En mai dernier, le Festival de Cannes tremble devant les revendications féministes, s’illumine face à l’émergence de films queer et s’étonne des réflexions du cinéma sur lui-même. Une 71e édition explosive qui a finalement couronné Une affaire de famille du Japonais Hirokazu Kore-Eda, déjà sacré à la Croisette en 2013 pour un drame familial : Tel père, tel fils (prix du jury). Cette Palme d’or n’a scandalisé personne : elle récompense un film délicat sur la relation entre en un père et un fils qui volent dans les supermarchés pour survivre. Au retour d’une nouvelle tentative de larcin, ils rencontrent une petite fille maltraitée par ses parents… L’auteur de Nobody Knows, l’un des chouchous cannois depuis longtemps, voit sa carrière constante récompensée. Son travail sur les familles évite depuis longtemps les pièges du cinéma d’auteur surplombant, même s’il ne révolutionne rien. À travers ce geste, le Jury de Cate Blanchett a choisi de donner le prix suprême à une idée du cinéma moins ostentatoire que celle de la favorite des pronostics, la libanaise Nadine Labaki, dont le mélo social et lacrymal Capharnaüm sur un enfant des rues portant plainte contre ses parents “pour lui avoir donné la vie”, est reparti avec le Prix du Jury et une pointe de déception.
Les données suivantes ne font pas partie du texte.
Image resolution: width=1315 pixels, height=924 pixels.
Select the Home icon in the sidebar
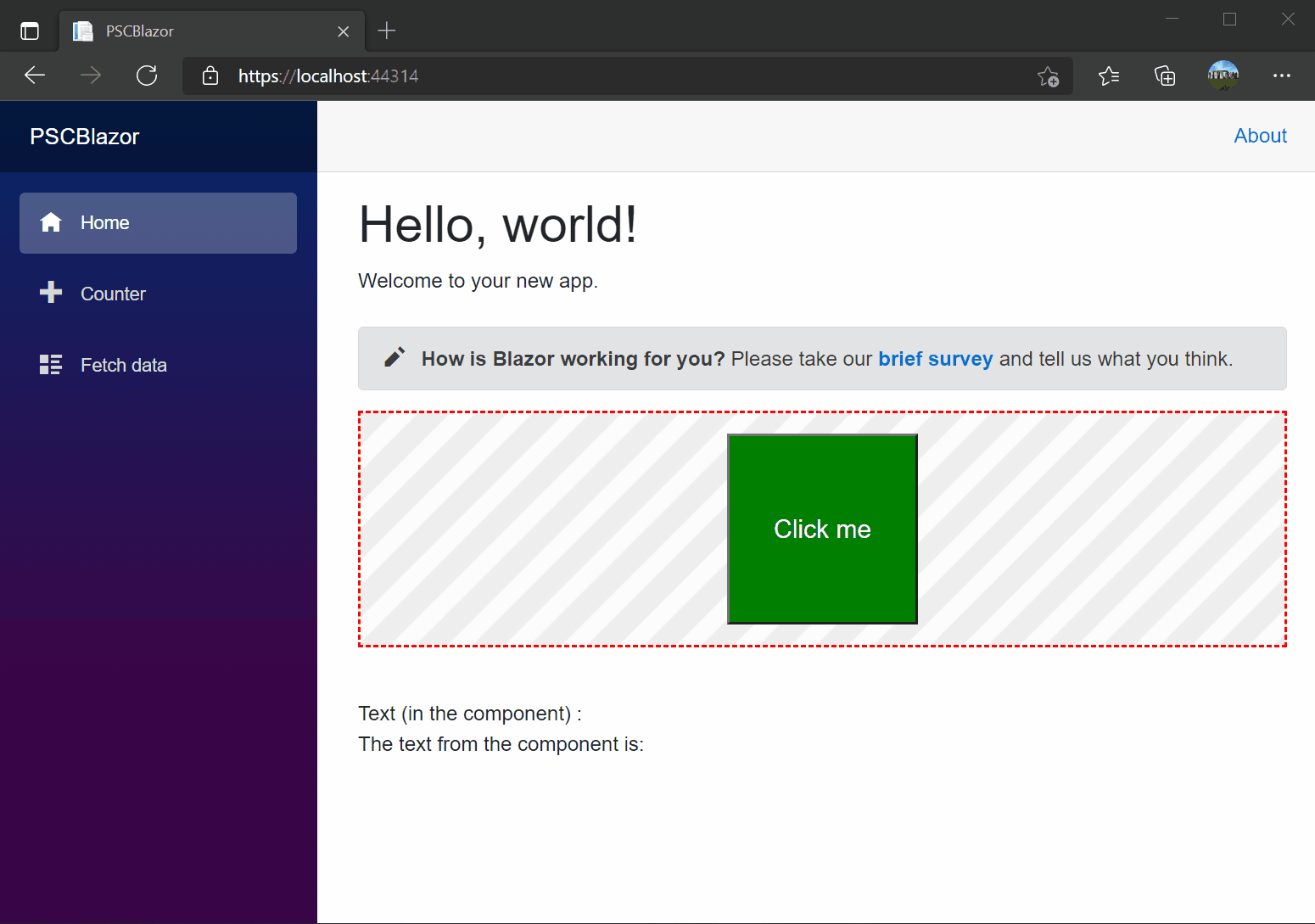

Si les applaudissements étaient nourris à la fin de la projection, à des milliers de kilomètres de là, le gouvernement japonais voyait rouge et gardait ses mains le long du corps.
“Une affaire de famille” – Bande-annonce
Inspiré d’un fait divers, Une Affaire de famille sort en salle demain. Le film a germé dans la psyché de son auteur après qu’il ait entendu parler de familles touchant illégalement la pension de retraite de leurs parents, morts depuis longtemps. Une fraude à l’assurance répandue au Japon qui a poussé Kore-Eda à explorer la nature des rapports familiaux. D’ailleurs, le titre original du long-métrage est le suivant : Manbiki kazoku, littéralement, “La famille des vols à l’étalage”. Et si les applaudissements étaient nourris à la fin de la projection, à des milliers de kilomètres de là, le gouvernement japonais voyait rouge et gardait ses mains le long du corps. Ce n’est un secret pour personne, Hirokazu Kore-Eda ne porte pas dans son cœur Shinzo Abe, le premier ministre japonais. Et comme l’a révélé Le Point, le film “dénonce les effets néfastes de la division de la société nippone, une situation que Kore-Eda attribue en partie à la politique menée par le gouvernement Abe.” Avec son drame familial de 120 minutes, le cinéaste revient plus en forme que jamais, zoomant sur une société japonaise qui se délite progressivement.
Une affaire de famille de Hirokazu Kore-Eda, en salle le 12 décembre.